# Strange photo



## Marcogrifo (Jun 1, 2009)

Days ago I came across this strange photo of an early model of Heinkel 111 bomber on the site Airwar.ru:







Can someone tells me for what reason they digged into ground wheels? 

I really can't figure out why...

Cheers


----------



## Colin1 (Jun 1, 2009)

The only practical reason I can think of for digging the wheels out is that it got bogged in, they waited for the ground to dry out sufficiently and then got to it


----------



## Marcogrifo (Jun 1, 2009)

Colin1 said:


> The only practical reason I can think of for digging the wheels out is that it got bogged in, they waited for the ground to dry out sufficiently and then got to it


Yep, I see the point, it make sense, thank you Colin.
Anyway seems a bit strange to me they had previously parked the plane into a real marsh...

Any other?


----------



## Colin1 (Jun 1, 2009)

Marcogrifo said:


> Yep, I see the point, it make sense, thank you Colin.
> Anyway seems a bit strange to me they had previously parked the plane into a real marsh...
> 
> Any other?



I don't think they deliberately parked it in a 'marsh'.
The onset of the Russian winter brought many problems for German mobility, mud or 'rasputitsa' severely hampered progress, resupply and affected all arms of the German offensive, roads and landing strips were quickly reduced to quagmires. Ground forces often resorted to wheeled vehicles being towed by tracked vehicles, the Luftwaffe just did the best they could.


----------



## GrauGeist (Jun 1, 2009)

Colin1 said:


> I don't think they deliberately parked it in a 'marsh'.
> The onset of the Russian winter brough many problems for German mobility, mud or 'rasputitsa' severely hampered progress, resupply and affected all arms of the German offensive, roads and landing strips were quickly reduced to quagmires. Ground forces often resorted to wheeled vehicles being towed by tracked vehicles, the Luftwaffe just did the best they could.

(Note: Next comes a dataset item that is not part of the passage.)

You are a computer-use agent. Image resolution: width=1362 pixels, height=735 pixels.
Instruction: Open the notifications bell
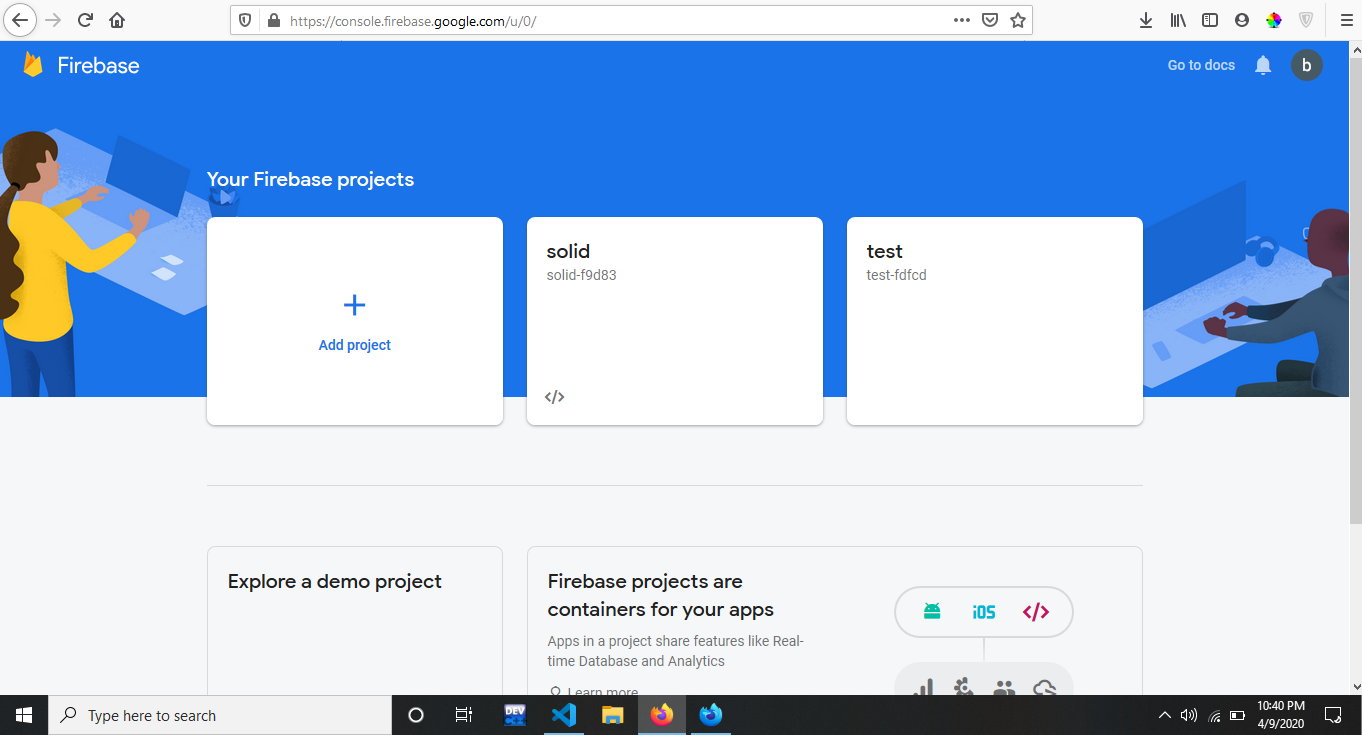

Funny how that same exact problem hampered Napoleon's troops too...


----------



## Matt308 (Jun 1, 2009)

Marcogrifo said:


> Days ago I came across this strange photo of an early model of Heinkel 111 bomber on the site Airwar.ru:



That's not an He-111. It looks to be an DB-3/Il-4.


----------



## pbfoot (Jun 1, 2009)

I think it might be am early HE111 A or B model


----------



## Colin1 (Jun 1, 2009)

I thought it was an early He111 too but I'm not familiar enough to positively identify it, be helpful if we could see the tail, that was unmistakeable


----------



## pbfoot (Jun 1, 2009)

Colin1 said:


> I thought it was an early He111 too but I'm not familiar enough to positively identify it, be helpful if we could see the tail, that was unmistakeable


I believe the Russian aircraft had radials


----------



## Marcogrifo (Jun 1, 2009)

I think there's no doubt it's an Heinkel He111-b1 like this below:


----------



## Colin1 (Jun 1, 2009)

Marcogrifo said:


> I think there's no doubt it's an Heinkel He111-b1 like this below:


They're too well-dressed to be Russian ground crew


----------



## Matt308 (Jun 1, 2009)

pbfoot said:


> I believe the Russian aircraft had radials



Yeah I know, but I was thinking they might have been Klimov diesels. I stand corrected.


----------



## A4K (Jun 2, 2009)

I think Colin hit the nail on the head with the reason for the attitude of the wheels - you can see the planks lying around ready to be used for traction when they pull her out.


----------



## HerrKaleut (Jun 2, 2009)

It is a 111B -1. I originally thought a b-2 but those nacelles are different


----------



## blimp (Oct 25, 2009)

hi folks , a quick i.d. check shows the lack of early wing mounted oilcoolers and larger radiators make this version a He 111 b2 .


----------



## Vic Balshaw (Oct 25, 2009)

A4K said:


> I think Colin hit the nail on the head with the reason for the attitude of the wheels - you can see the planks lying around ready to be used for traction when they pull her out.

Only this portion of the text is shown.